Possible Duplicate:
How to calculate $\sum_{n=0}^\infty {(n+2)}x^{n}$
I'm sorry if I'm asking in wrong title .. I'm not a math expert ...
I need to know the rule behind this problem & how did it ended like this :)
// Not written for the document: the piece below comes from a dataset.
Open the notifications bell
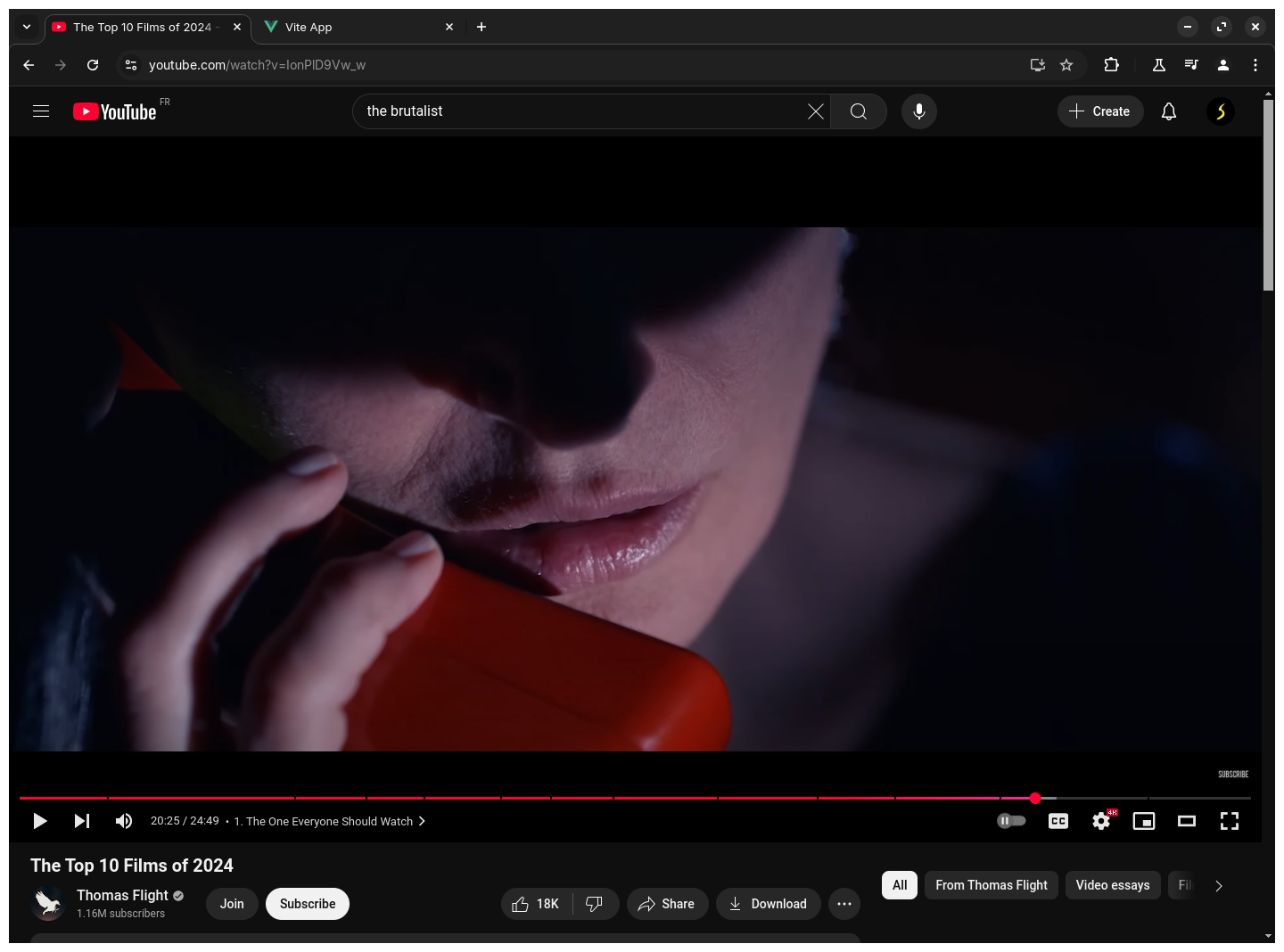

$$\sum_{i=0}^\infty (i+1)x^{-i} = \frac{1}{(1-x^{-1})^2}$$
I'm ready to clarify any question you need to ask .
Thanks in advance
If you put $y=x^{-1}$ then you are summing $1+2y+3y^2+...$
Then you could try summing $1+y+y^2+y^3+...$ and differentiating both sides.
You will have to do a little work to verify convergence, if that is a significant consideration for you.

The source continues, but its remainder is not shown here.